| Aim of the exercise |
Please reproduce the whole listing without altering anything.

■ ■ ■ ■

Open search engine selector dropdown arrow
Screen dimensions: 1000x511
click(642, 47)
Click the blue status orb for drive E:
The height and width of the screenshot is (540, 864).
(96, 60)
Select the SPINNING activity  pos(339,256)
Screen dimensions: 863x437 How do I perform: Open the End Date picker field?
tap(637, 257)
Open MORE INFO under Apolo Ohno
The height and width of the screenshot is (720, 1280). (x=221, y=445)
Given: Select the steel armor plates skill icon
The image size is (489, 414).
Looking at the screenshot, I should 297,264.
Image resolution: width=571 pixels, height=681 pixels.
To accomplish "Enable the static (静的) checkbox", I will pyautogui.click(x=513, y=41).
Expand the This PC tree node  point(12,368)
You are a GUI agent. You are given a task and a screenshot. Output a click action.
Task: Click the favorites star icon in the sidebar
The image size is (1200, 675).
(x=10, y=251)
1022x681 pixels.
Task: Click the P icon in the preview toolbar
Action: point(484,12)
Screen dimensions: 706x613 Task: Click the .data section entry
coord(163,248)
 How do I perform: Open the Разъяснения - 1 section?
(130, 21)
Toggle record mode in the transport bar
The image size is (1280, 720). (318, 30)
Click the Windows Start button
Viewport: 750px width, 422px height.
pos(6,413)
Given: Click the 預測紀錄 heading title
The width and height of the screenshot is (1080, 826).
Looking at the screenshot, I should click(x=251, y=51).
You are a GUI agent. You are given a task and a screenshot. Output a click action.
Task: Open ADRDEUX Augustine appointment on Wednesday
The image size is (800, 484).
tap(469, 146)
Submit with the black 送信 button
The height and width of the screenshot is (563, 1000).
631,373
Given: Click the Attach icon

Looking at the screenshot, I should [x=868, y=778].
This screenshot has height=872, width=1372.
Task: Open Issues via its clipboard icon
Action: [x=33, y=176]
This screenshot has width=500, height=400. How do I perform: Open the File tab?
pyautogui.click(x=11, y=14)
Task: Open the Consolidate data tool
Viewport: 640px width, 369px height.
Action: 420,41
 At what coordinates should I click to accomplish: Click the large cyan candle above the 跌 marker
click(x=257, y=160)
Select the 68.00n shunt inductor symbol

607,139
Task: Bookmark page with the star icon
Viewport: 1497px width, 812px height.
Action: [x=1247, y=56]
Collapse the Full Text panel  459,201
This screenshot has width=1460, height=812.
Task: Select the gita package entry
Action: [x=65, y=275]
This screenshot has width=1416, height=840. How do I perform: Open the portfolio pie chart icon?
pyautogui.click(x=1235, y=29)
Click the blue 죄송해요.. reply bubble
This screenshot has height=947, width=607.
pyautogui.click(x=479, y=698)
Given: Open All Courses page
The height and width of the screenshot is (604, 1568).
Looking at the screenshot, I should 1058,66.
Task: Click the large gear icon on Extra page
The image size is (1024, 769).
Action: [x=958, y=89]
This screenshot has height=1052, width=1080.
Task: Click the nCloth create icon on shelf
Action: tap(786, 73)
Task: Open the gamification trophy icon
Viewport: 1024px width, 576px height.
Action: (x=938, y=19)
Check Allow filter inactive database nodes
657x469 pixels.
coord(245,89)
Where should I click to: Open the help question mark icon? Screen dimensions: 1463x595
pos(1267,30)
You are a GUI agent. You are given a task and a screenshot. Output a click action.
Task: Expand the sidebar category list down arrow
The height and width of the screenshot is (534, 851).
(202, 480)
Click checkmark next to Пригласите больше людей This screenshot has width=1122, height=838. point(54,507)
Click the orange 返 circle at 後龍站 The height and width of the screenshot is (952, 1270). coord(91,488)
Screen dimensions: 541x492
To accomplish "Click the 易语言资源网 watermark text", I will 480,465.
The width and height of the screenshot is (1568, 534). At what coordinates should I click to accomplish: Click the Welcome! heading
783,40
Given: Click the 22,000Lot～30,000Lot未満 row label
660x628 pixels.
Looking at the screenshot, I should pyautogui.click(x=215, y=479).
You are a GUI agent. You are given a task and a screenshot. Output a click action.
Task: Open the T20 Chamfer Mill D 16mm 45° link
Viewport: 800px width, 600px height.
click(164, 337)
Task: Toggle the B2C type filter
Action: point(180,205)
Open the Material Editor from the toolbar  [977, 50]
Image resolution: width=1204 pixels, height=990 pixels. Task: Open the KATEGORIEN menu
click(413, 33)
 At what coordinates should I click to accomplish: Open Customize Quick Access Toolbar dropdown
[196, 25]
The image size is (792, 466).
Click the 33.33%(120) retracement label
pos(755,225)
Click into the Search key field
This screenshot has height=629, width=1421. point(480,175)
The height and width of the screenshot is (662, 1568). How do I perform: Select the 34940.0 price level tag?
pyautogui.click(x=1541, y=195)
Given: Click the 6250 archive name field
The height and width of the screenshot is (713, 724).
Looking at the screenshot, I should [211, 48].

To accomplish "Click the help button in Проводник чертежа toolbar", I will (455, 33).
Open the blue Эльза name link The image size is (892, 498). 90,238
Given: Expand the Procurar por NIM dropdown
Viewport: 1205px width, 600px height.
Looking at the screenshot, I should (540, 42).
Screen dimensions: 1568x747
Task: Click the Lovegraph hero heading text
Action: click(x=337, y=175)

■ ■ ■ ■

| Problem solution |
Open search engine selector dropdown arrow
Screen dimensions: 1000x511
click(642, 47)
Click the blue status orb for drive E:
The height and width of the screenshot is (540, 864).
(96, 60)
Select the SPINNING activity  pos(339,256)
Screen dimensions: 863x437 How do I perform: Open the End Date picker field?
tap(637, 257)
Open MORE INFO under Apolo Ohno
The height and width of the screenshot is (720, 1280). (x=221, y=445)
Given: Select the steel armor plates skill icon
The image size is (489, 414).
Looking at the screenshot, I should 297,264.
Image resolution: width=571 pixels, height=681 pixels.
To accomplish "Enable the static (静的) checkbox", I will pyautogui.click(x=513, y=41).
Expand the This PC tree node  point(12,368)
You are a GUI agent. You are given a task and a screenshot. Output a click action.
Task: Click the favorites star icon in the sidebar
The image size is (1200, 675).
(x=10, y=251)
1022x681 pixels.
Task: Click the P icon in the preview toolbar
Action: point(484,12)
Screen dimensions: 706x613 Task: Click the .data section entry
coord(163,248)
 How do I perform: Open the Разъяснения - 1 section?
(130, 21)
Toggle record mode in the transport bar
The image size is (1280, 720). (318, 30)
Click the Windows Start button
Viewport: 750px width, 422px height.
pos(6,413)
Given: Click the 預測紀錄 heading title
The width and height of the screenshot is (1080, 826).
Looking at the screenshot, I should click(x=251, y=51).
You are a GUI agent. You are given a task and a screenshot. Output a click action.
Task: Open ADRDEUX Augustine appointment on Wednesday
The image size is (800, 484).
tap(469, 146)
Submit with the black 送信 button
The height and width of the screenshot is (563, 1000).
631,373
Given: Click the Attach icon

Looking at the screenshot, I should [x=868, y=778].
This screenshot has height=872, width=1372.
Task: Open Issues via its clipboard icon
Action: [x=33, y=176]
This screenshot has width=500, height=400. How do I perform: Open the File tab?
pyautogui.click(x=11, y=14)
Task: Open the Consolidate data tool
Viewport: 640px width, 369px height.
Action: 420,41
 At what coordinates should I click to accomplish: Click the large cyan candle above the 跌 marker
click(x=257, y=160)
Select the 68.00n shunt inductor symbol

607,139
Task: Bookmark page with the star icon
Viewport: 1497px width, 812px height.
Action: [x=1247, y=56]
Collapse the Full Text panel  459,201
This screenshot has width=1460, height=812.
Task: Select the gita package entry
Action: [x=65, y=275]
This screenshot has width=1416, height=840. How do I perform: Open the portfolio pie chart icon?
pyautogui.click(x=1235, y=29)
Click the blue 죄송해요.. reply bubble
This screenshot has height=947, width=607.
pyautogui.click(x=479, y=698)
Given: Open All Courses page
The height and width of the screenshot is (604, 1568).
Looking at the screenshot, I should 1058,66.
Task: Click the large gear icon on Extra page
The image size is (1024, 769).
Action: [x=958, y=89]
This screenshot has height=1052, width=1080.
Task: Click the nCloth create icon on shelf
Action: tap(786, 73)
Task: Open the gamification trophy icon
Viewport: 1024px width, 576px height.
Action: (x=938, y=19)
Check Allow filter inactive database nodes
657x469 pixels.
coord(245,89)
Where should I click to: Open the help question mark icon? Screen dimensions: 1463x595
pos(1267,30)
You are a GUI agent. You are given a task and a screenshot. Output a click action.
Task: Expand the sidebar category list down arrow
The height and width of the screenshot is (534, 851).
(202, 480)
Click checkmark next to Пригласите больше людей This screenshot has width=1122, height=838. point(54,507)
Click the orange 返 circle at 後龍站 The height and width of the screenshot is (952, 1270). coord(91,488)
Screen dimensions: 541x492
To accomplish "Click the 易语言资源网 watermark text", I will 480,465.
The width and height of the screenshot is (1568, 534). At what coordinates should I click to accomplish: Click the Welcome! heading
783,40
Given: Click the 22,000Lot～30,000Lot未満 row label
660x628 pixels.
Looking at the screenshot, I should pyautogui.click(x=215, y=479).
You are a GUI agent. You are given a task and a screenshot. Output a click action.
Task: Open the T20 Chamfer Mill D 16mm 45° link
Viewport: 800px width, 600px height.
click(164, 337)
Task: Toggle the B2C type filter
Action: point(180,205)
Open the Material Editor from the toolbar  [977, 50]
Image resolution: width=1204 pixels, height=990 pixels. Task: Open the KATEGORIEN menu
click(413, 33)
 At what coordinates should I click to accomplish: Open Customize Quick Access Toolbar dropdown
[196, 25]
The image size is (792, 466).
Click the 33.33%(120) retracement label
pos(755,225)
Click into the Search key field
This screenshot has height=629, width=1421. point(480,175)
The height and width of the screenshot is (662, 1568). How do I perform: Select the 34940.0 price level tag?
pyautogui.click(x=1541, y=195)
Given: Click the 6250 archive name field
The height and width of the screenshot is (713, 724).
Looking at the screenshot, I should [211, 48].

To accomplish "Click the help button in Проводник чертежа toolbar", I will (455, 33).
Open the blue Эльза name link The image size is (892, 498). 90,238
Given: Expand the Procurar por NIM dropdown
Viewport: 1205px width, 600px height.
Looking at the screenshot, I should (540, 42).
Screen dimensions: 1568x747
Task: Click the Lovegraph hero heading text
Action: click(x=337, y=175)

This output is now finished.